Al Franken Should Resign. So Should Donald Trump and Roy Moore.

News broke this week that Sen. Al Franken (Min-D) sexually harassed a sleeping female reporter on a flight 11 years ago. There are even pictures showing him mimicking groping her while she slept.

Since a certain segment of our population (Republicans, to be exact) seem to be struggling with this, let me show you how to respond.

I’m a liberal Democrat and I think Al Franken should step down. The people of Minnesota deserve a Senator who has not harassed or assaulted women; what he did was wrong and he should face serious consequences for it. That’s how we show future people inclined to commit these acts that they are inexcusable and intolerable.

Yes, I am aware this impacts Democrats’ chances of holding that seat in a special election next year. Yes, I understand this threatens to imperil Democrats in less safe seats who will be under scrutiny from Republicans who will be looking hard for this stuff to flip seats.

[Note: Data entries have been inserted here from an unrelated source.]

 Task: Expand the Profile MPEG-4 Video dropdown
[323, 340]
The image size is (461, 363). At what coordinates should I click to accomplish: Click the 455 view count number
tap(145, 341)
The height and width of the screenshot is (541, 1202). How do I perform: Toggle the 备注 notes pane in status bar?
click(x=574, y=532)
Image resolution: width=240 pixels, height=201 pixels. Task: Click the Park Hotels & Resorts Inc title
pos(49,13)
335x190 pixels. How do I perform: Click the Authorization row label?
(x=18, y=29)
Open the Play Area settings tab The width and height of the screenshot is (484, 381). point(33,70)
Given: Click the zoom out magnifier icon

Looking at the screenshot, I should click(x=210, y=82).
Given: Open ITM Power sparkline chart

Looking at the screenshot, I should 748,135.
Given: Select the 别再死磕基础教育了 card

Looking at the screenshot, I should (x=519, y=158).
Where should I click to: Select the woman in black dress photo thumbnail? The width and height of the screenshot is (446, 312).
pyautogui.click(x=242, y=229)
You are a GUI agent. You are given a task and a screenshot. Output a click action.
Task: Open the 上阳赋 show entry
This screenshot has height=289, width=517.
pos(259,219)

I don’t care. The dignity of women and their right to go about their lives without harassment is way more important than any electoral or political situation.

Al Franken should resign. Donald Trump should resign. Roy Moore should step down. Any future politician who implicated or seriously accused should leave office. Sexual assault is unacceptable and consequences should be serious. Politics be damned. Basic human decency is more important.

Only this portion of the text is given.